Hana ta sira mandaleng Turyantapada mulih sira mareng Kabalon, parabira sira Mpu Palot, among dharmakañcana, aguru ta sira ring hyang buyut ing Kabalon, pangawaking dharmakañasiddhi, siddhisanidya, mantuk ta sira Mpu Palot saking Kabalon amawa ta sira lakar, awrat limang tahil, areren ing Lulumbang, awedi sira Mpu Palot muliha dewek mareng Turyantapada, rehing wonten wong kawerta anawala ring marga aran sira Ken Angrok. Sira Mpu Palot tan wruh ring patutunggalaning wong, ya ta katemu sira Ken Angrok ring parerenan.

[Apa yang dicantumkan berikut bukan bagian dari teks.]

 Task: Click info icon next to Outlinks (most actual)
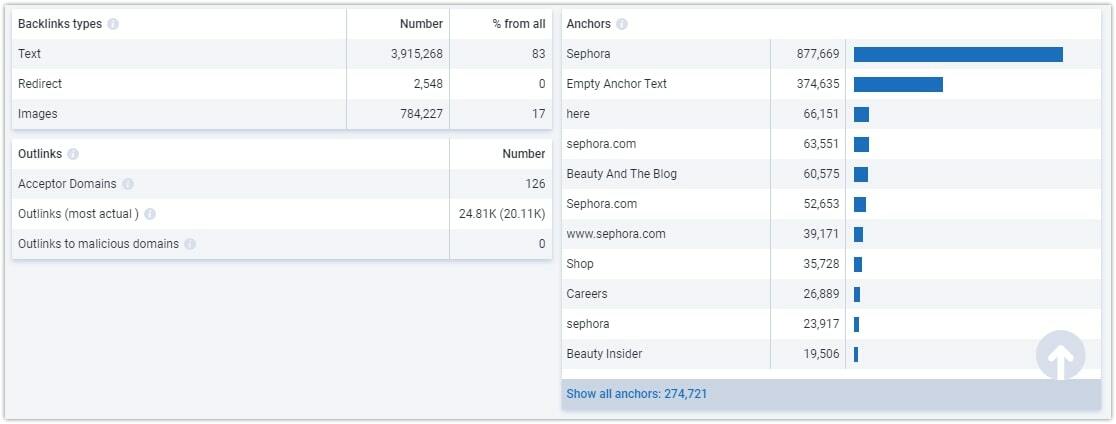pos(150,214)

Ada seorang kepala lingkungan di wilayah Turyantapada. Ia baru saja pulang dari Kabalon, julukannya adalah Mpu Palot. Ia memiliki kepandaian sebagai tukang emas. Ia berguru kepada sesepuh di Desa Kabalon yang seakan-akan sudah berbadankan kepandaian membuat perhiasan emas dengan sesempurna-sempurnanya. Sungguh ia telah sempurna dan tidak bercacat dalam membuat perhiasan emas. Mpu Palot pulang dari Kabalon sambil membawa beban seberat lima tahil. Mpu Palot berhenti sejenak di Lulumbang. Mpu Palot ketakutan untuk pulang sendirian ke Turyantapada karena dikabarkan ada orang yang bernama Ken Angrok melakukan perampokan di jalan. Mpu Palot tidak mengenali satupun orang di sekitarnya. Ia berjumpa dengan Ken Angrok di tempat pemberhentian.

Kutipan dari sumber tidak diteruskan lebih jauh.